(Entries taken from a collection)
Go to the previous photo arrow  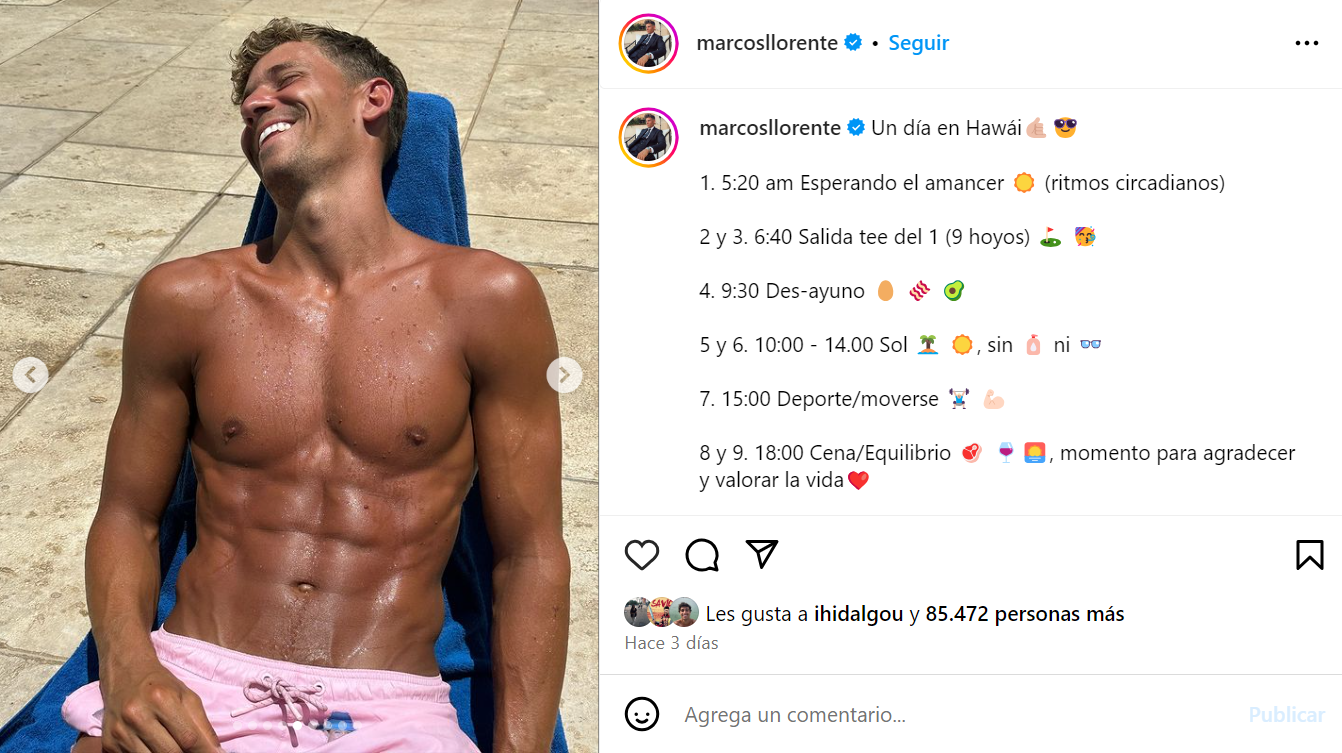pos(30,375)
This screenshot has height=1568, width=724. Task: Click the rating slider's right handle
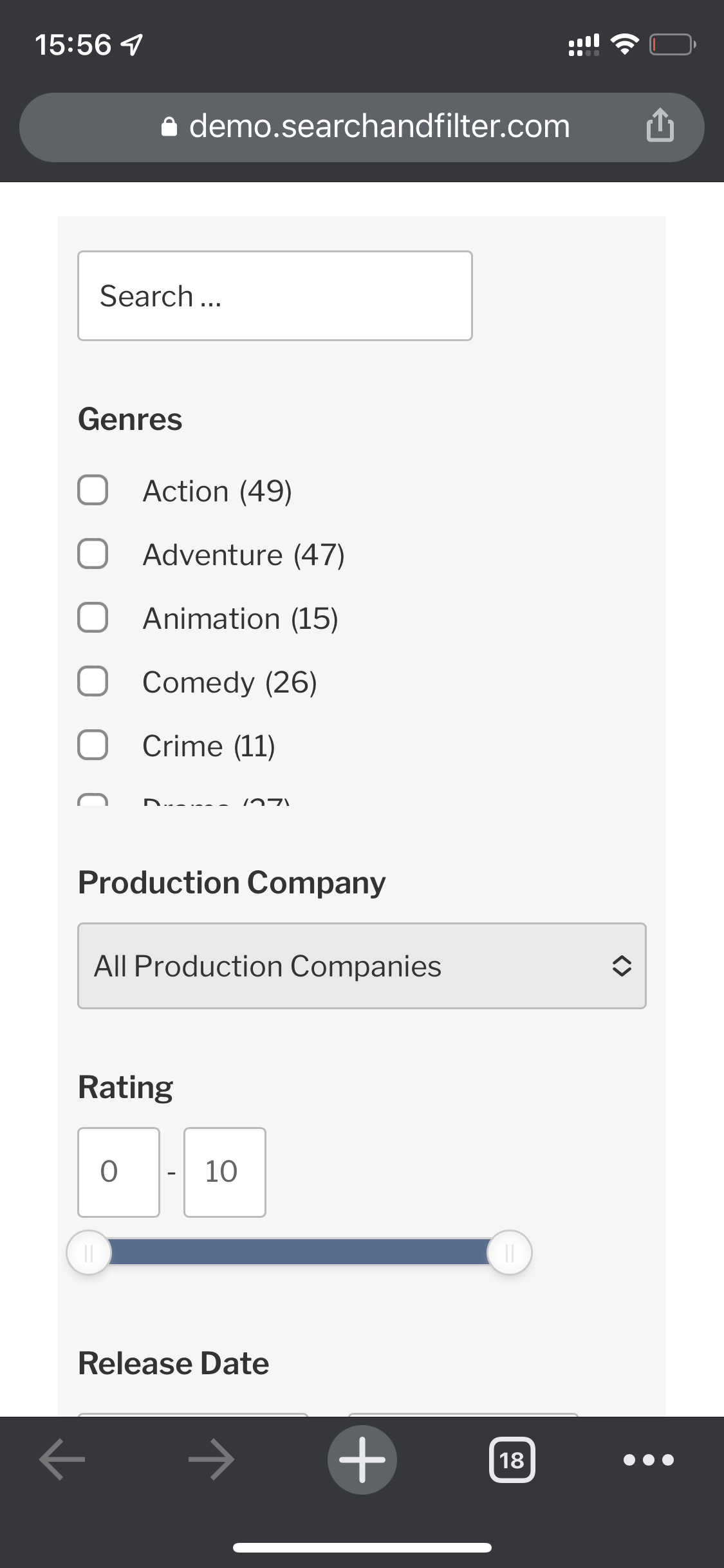(x=509, y=1253)
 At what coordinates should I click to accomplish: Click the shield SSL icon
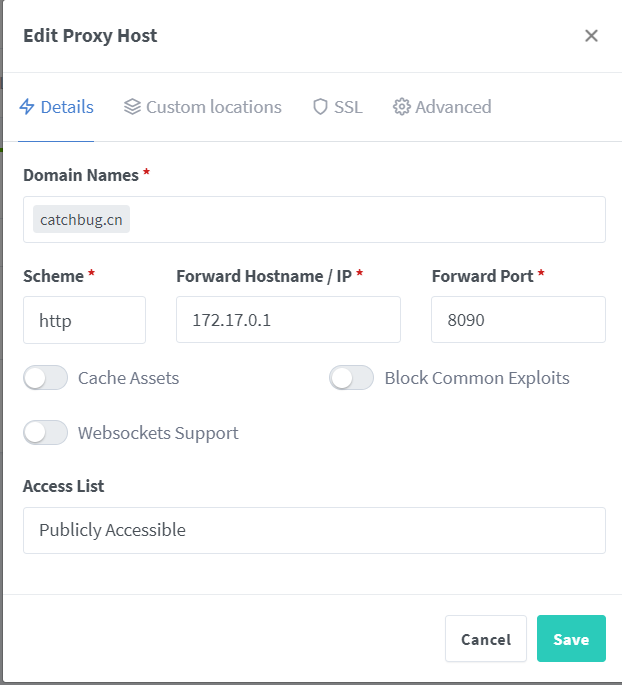(320, 107)
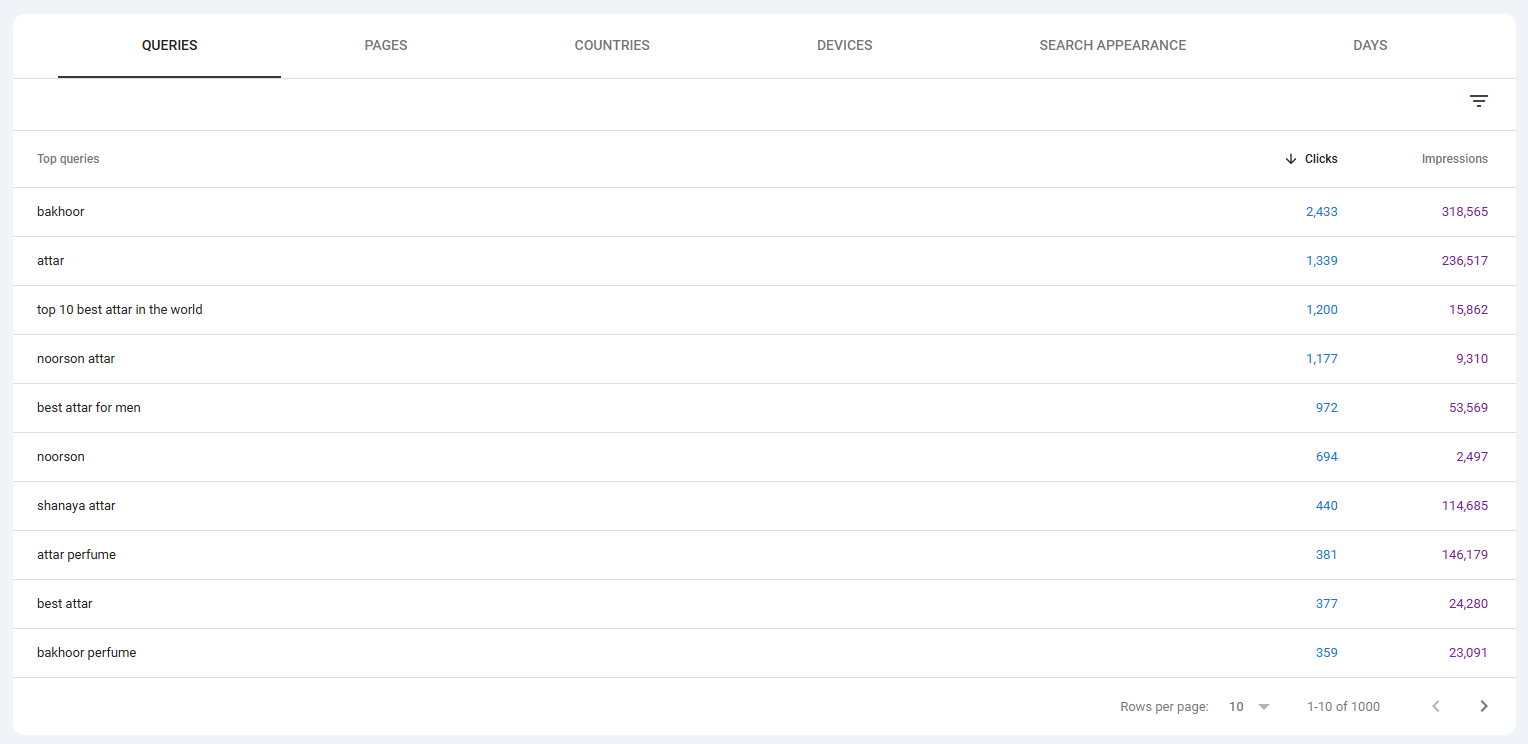Open the 'shanaya attar' query row
This screenshot has height=744, width=1528.
pyautogui.click(x=76, y=506)
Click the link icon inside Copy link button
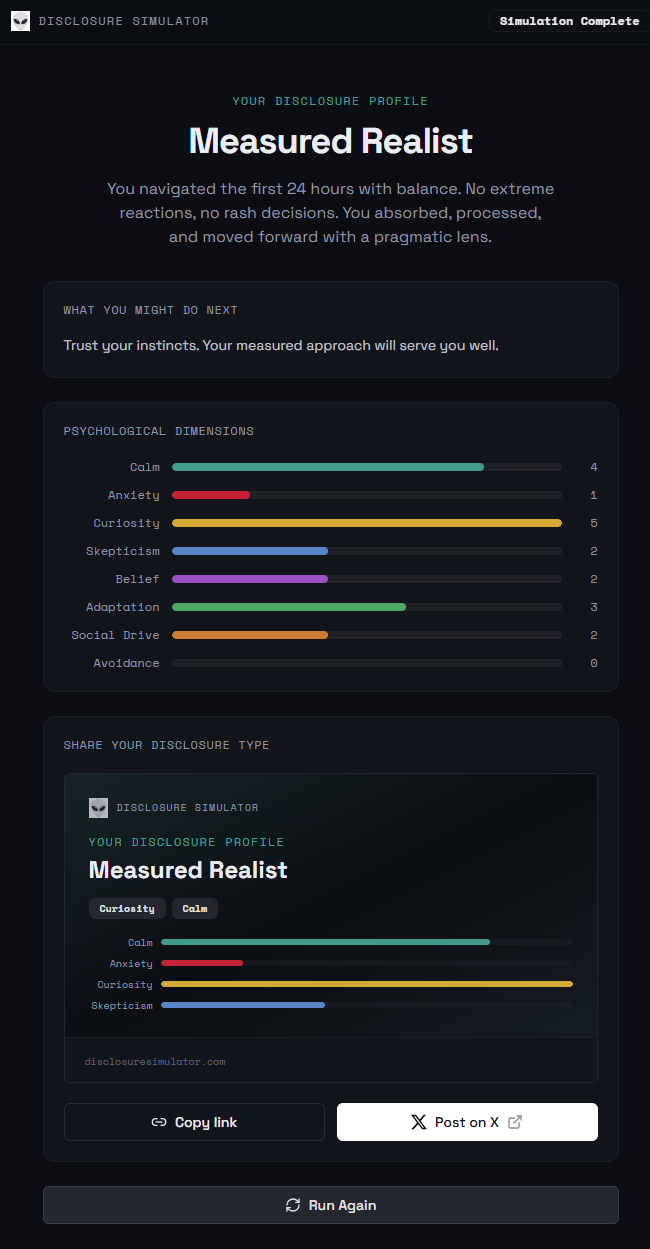The width and height of the screenshot is (650, 1249). point(159,1122)
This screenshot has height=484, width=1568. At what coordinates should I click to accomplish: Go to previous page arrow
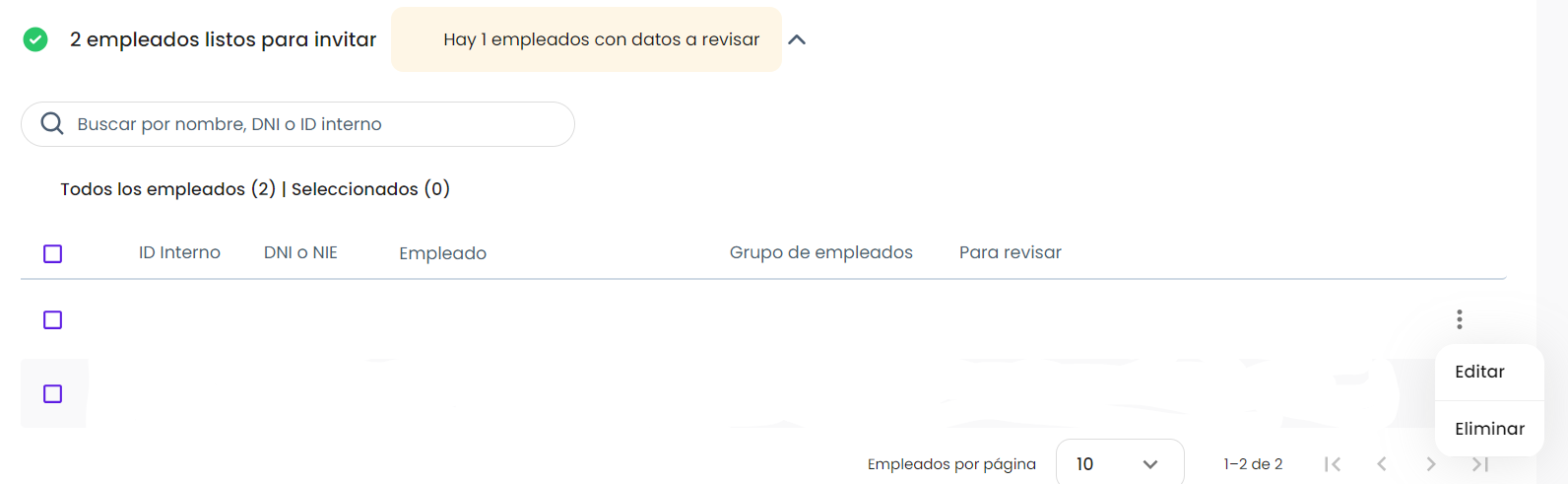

▸ Assigned task:
Starting at the line that contains "At what coordinates should I click to accomplish: Click", write out every line through the final line of the entries, word for word; skip any pictures.

▸ Answer area:
 At what coordinates should I click to accomplish: Click the shield SSL icon
(320, 107)
Open the 'shanaya attar' query row
This screenshot has height=744, width=1528.
pyautogui.click(x=76, y=506)
Click the link icon inside Copy link button
The width and height of the screenshot is (650, 1249). point(159,1122)
This screenshot has height=484, width=1568. At what coordinates should I click to accomplish: Go to previous page arrow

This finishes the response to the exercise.